> **Exercise goal**
The response must be made up of the lines in the entries below that contain "Sort".

***** Exercise data *****

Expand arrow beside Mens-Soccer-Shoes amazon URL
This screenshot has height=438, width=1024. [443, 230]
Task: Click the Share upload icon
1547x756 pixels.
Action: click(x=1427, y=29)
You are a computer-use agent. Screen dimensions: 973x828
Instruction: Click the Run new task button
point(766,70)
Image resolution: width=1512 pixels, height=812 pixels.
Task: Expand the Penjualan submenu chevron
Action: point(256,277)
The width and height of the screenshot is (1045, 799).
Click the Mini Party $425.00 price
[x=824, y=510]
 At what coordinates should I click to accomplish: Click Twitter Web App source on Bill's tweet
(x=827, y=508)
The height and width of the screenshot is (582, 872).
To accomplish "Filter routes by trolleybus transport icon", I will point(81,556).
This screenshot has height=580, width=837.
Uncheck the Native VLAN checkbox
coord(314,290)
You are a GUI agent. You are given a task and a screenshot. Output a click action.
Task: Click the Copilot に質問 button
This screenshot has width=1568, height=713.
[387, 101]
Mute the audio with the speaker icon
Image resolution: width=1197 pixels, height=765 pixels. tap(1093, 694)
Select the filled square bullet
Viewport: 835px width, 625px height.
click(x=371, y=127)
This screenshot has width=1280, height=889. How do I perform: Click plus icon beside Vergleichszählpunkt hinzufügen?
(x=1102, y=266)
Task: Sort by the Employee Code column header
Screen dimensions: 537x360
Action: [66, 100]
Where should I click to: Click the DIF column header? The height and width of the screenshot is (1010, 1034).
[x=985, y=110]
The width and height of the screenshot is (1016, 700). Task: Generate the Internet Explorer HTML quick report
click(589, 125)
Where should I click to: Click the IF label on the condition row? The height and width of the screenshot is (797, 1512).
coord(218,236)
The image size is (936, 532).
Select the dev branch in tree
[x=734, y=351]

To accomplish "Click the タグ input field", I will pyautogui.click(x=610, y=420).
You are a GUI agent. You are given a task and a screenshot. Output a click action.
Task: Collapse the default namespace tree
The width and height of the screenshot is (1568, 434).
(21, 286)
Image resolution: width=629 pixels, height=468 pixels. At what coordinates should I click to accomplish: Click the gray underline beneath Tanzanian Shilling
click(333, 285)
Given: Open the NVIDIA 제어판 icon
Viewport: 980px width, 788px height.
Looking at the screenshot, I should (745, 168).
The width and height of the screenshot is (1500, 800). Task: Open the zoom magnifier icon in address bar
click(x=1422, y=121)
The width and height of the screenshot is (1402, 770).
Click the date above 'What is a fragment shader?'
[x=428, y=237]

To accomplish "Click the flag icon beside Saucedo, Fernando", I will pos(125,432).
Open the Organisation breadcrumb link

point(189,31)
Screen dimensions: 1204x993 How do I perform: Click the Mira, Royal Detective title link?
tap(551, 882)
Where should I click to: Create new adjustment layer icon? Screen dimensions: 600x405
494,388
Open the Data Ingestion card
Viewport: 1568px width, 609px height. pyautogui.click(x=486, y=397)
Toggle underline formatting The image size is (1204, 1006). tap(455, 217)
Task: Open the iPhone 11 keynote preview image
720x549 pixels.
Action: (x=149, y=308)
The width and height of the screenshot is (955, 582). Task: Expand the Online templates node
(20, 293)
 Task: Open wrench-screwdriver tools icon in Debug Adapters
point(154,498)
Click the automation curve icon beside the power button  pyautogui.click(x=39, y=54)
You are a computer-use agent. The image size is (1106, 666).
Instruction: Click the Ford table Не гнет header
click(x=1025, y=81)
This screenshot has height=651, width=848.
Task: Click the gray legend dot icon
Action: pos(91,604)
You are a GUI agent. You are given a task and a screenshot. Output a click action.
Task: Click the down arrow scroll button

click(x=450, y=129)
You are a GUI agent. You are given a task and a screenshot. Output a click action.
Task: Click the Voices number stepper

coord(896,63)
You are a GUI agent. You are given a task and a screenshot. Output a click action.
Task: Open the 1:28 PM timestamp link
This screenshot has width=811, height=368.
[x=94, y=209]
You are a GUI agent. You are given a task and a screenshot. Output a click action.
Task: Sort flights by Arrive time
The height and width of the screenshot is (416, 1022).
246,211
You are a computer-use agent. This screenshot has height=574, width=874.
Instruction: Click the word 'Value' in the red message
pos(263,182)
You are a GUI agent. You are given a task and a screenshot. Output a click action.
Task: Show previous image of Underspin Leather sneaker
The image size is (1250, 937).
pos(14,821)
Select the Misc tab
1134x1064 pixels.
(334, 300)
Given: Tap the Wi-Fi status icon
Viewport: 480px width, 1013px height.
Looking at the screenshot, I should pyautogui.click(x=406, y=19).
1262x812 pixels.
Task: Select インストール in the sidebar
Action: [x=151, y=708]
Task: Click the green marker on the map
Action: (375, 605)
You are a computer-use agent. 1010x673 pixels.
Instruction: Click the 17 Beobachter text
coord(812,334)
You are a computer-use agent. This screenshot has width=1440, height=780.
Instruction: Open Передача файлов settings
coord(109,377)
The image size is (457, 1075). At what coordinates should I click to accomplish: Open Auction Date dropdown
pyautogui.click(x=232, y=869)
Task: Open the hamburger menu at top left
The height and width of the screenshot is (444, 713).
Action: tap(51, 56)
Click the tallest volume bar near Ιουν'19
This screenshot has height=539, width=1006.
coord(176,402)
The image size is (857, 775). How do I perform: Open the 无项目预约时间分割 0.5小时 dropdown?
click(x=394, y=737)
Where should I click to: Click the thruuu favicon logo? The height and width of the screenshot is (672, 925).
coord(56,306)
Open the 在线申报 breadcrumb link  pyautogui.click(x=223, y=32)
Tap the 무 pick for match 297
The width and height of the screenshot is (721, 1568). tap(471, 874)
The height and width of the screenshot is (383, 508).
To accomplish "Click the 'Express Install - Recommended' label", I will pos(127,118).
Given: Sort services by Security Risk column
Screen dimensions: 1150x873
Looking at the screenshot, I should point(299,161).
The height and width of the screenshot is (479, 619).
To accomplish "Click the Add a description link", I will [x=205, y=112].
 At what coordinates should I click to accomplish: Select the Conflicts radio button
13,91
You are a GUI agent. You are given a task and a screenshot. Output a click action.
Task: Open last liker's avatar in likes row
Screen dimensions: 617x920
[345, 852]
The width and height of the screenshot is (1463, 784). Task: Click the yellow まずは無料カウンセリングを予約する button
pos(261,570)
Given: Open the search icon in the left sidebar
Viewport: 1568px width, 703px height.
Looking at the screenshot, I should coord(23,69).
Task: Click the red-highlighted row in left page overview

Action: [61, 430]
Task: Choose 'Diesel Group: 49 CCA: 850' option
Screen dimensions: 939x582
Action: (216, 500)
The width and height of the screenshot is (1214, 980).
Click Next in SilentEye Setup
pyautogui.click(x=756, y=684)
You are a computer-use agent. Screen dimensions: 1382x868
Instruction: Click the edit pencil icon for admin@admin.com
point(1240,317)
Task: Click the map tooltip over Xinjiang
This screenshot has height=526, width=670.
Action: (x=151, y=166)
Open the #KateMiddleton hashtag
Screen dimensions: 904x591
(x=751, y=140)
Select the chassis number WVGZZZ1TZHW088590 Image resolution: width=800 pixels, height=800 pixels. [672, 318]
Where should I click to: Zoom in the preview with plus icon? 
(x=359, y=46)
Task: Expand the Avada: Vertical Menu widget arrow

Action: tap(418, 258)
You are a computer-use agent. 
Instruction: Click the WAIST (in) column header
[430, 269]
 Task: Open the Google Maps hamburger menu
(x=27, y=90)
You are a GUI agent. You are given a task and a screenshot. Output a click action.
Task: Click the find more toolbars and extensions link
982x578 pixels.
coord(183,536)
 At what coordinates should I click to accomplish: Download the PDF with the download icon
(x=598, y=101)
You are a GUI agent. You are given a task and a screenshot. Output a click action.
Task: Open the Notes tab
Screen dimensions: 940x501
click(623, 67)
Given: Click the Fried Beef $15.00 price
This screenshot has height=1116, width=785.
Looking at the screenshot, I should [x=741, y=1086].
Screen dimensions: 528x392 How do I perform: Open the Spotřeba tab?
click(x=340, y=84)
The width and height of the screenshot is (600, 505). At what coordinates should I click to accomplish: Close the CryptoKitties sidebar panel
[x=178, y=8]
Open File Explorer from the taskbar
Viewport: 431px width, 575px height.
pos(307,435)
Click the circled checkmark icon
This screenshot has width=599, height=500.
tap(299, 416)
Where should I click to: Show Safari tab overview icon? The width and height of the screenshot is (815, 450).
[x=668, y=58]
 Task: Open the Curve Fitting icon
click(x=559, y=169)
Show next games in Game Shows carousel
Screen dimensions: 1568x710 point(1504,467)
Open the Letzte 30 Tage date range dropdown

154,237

*****

> **Expected output**
Task: Sort by the Employee Code column header
Task: Sort flights by Arrive time
Given: Sort services by Security Risk column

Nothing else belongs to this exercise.